- _Extracted text_
# Edgewater Surprise Last Night



## K gonefishin (May 4, 2004)

Went down to Edgewater with Viper 205 in an attempt to catch some smelt, hung the light on a pole by the park benches all sorts of bait fish came in, gizzard shad, emeralds, and two smelt that Viper had on but they popped off. I guess they aren't ready yet....Now for the good part, I had another rod in my truck so I put on a steelie setup with a 6# flouro leader and a 1/64 jig and a few maggots, I tossed it out 15 feet just off from where the light was bringing in the baitfish just off the wall. First cast BAM my bomber went down I set the hook and felt a big fish it took off like a bat out of hell at first I thought I tied into a steelie because the way it took off but as I got it closer to the wall I turned out to me a PIKE :B , I faught it all the way down the wall about 75 ft and Steve went down by the rocks by the last ramp and tried to land it without a net, my line broke but he was able to tackle it aon the rocks and grab it and land it.

- _Brief 1_
Present the rows below as a Markdown table with the columns Number and Line, starting at the line that contains "Where should I click to: Click the word" and stopping after the final line of the rows. Leave out blank lines.

- _Provided information_
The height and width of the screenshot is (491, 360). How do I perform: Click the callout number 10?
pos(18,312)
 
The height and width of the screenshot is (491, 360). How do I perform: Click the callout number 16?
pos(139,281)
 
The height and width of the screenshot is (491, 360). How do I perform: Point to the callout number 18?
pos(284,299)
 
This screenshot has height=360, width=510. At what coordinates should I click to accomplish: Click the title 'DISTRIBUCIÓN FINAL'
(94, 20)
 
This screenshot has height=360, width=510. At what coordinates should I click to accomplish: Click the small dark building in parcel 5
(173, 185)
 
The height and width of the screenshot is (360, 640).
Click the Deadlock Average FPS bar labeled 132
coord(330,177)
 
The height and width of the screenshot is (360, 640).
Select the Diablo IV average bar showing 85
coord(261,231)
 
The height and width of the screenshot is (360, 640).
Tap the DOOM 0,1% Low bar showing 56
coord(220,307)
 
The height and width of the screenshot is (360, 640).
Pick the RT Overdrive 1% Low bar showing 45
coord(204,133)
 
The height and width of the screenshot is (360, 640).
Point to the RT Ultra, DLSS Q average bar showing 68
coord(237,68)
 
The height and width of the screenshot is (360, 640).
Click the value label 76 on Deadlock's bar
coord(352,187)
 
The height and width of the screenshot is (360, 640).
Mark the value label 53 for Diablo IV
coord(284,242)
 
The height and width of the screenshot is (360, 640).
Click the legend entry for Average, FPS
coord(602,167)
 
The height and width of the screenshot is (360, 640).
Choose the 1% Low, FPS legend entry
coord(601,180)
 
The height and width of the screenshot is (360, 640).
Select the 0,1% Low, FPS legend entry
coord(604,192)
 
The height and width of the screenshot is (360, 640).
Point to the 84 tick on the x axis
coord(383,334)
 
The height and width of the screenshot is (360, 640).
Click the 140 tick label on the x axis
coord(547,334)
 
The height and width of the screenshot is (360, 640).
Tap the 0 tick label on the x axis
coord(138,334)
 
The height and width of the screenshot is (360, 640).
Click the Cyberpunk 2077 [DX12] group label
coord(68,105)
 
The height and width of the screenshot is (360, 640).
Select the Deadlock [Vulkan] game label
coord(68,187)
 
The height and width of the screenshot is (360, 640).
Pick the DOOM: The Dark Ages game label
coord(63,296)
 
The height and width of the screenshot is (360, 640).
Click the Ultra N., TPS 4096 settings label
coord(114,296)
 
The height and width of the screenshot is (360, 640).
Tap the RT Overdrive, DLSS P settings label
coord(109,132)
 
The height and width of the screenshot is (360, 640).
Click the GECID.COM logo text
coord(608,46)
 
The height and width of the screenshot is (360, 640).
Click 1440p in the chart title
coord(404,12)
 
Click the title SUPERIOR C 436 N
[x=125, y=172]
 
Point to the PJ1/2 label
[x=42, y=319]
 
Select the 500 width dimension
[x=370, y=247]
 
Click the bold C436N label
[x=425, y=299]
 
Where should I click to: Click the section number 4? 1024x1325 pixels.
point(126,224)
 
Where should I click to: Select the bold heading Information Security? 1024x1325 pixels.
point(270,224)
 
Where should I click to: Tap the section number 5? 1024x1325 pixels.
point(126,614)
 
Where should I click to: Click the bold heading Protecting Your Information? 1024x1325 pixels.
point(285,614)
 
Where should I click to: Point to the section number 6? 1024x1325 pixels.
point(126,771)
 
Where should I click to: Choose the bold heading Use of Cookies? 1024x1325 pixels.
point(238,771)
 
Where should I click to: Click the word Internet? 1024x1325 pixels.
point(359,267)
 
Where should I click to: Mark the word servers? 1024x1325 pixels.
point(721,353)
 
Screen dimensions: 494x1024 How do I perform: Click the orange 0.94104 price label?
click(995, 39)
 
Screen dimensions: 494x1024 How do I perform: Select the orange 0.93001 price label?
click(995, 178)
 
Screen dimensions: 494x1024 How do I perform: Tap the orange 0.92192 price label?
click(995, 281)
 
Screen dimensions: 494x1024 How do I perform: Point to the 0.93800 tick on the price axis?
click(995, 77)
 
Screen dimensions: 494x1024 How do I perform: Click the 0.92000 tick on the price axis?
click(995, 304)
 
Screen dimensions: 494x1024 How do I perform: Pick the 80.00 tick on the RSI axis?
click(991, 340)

- _Brief 2_
Extend the Edgewater fishing post from the point where it stops.

- _Task output 1_
| Number | Line |
|---|---|
| 1 | Where should I click to: Click the word Internet? 1024x1325 pixels. |
| 2 | point(359,267) |
| 3 | Where should I click to: Mark the word servers? 1024x1325 pixels. |
| 4 | point(721,353) |
| 5 | Screen dimensions: 494x1024 How do I perform: Click the orange 0.94104 price label? |
| 6 | click(995, 39) |
| 7 | Screen dimensions: 494x1024 How do I perform: Select the orange 0.93001 price label? |
| 8 | click(995, 178) |
| 9 | Screen dimensions: 494x1024 How do I perform: Tap the orange 0.92192 price label? |
| 10 | click(995, 281) |
| 11 | Screen dimensions: 494x1024 How do I perform: Point to the 0.93800 tick on the price axis? |
| 12 | click(995, 77) |
| 13 | Screen dimensions: 494x1024 How do I perform: Click the 0.92000 tick on the price axis? |
| 14 | click(995, 304) |
| 15 | Screen dimensions: 494x1024 How do I perform: Pick the 80.00 tick on the RSI axis? |
| 16 | click(991, 340) |

- _Task output 2_
Man it was great, my first pike ever!! I don't know how long it was but it appeared to be between 32-35 inches had a nice body on it too, after a quick couple cell phone pics the pike swam away. Here are the two pics I grabbed not the great but the one in front of my headlights turned out okay.


----------



## Toolman (Jun 8, 2004)

Sure looks cold out there! Kev-your a true multi-species angler now! Nice catch.

Tim


----------



## cramerk (Aug 3, 2005)

GREAT catch! that fish sure looks bigger than 33 inches to me! Anyhow congrats.


----------



## peerlessfisherman (Jun 2, 2006)

Nice catch!!!! BRRRRRRRRRRRRRRRRRRR!


----------



## hardwaterfan (Apr 6, 2004)

wow! nice! looks more like about 40" to me!


----------



## creekcrawler (Oct 5, 2004)

Nice fish. Thought I had a nice one at the Rock Hall last spring, but it popped the line....


----------



## fishon (Apr 20, 2004)

Nice Job Bro!!!! now i know why you called.. you need to learn how to leave voice mail messages..LOL

Wow... i think that is closer to 40 inches also.....

FRank


----------



## Juls (Apr 12, 2004)

Really? Your very first one? I've lost count...They are fun to catch, because they put up a great fight, but on some waters they are a bothersome fish when you are in a Walleye tournament. lol

That's a beauty though Kevin...nice and healthy. Congrats! 

Juls


----------



## marshal45 (Mar 8, 2007)

Wow! Nice fish. 6# mono .....sheeezz I bet that was fun.


----------



## Shortdrift (Apr 5, 2004)

Can't you tell a GIANT SMELT when you see one?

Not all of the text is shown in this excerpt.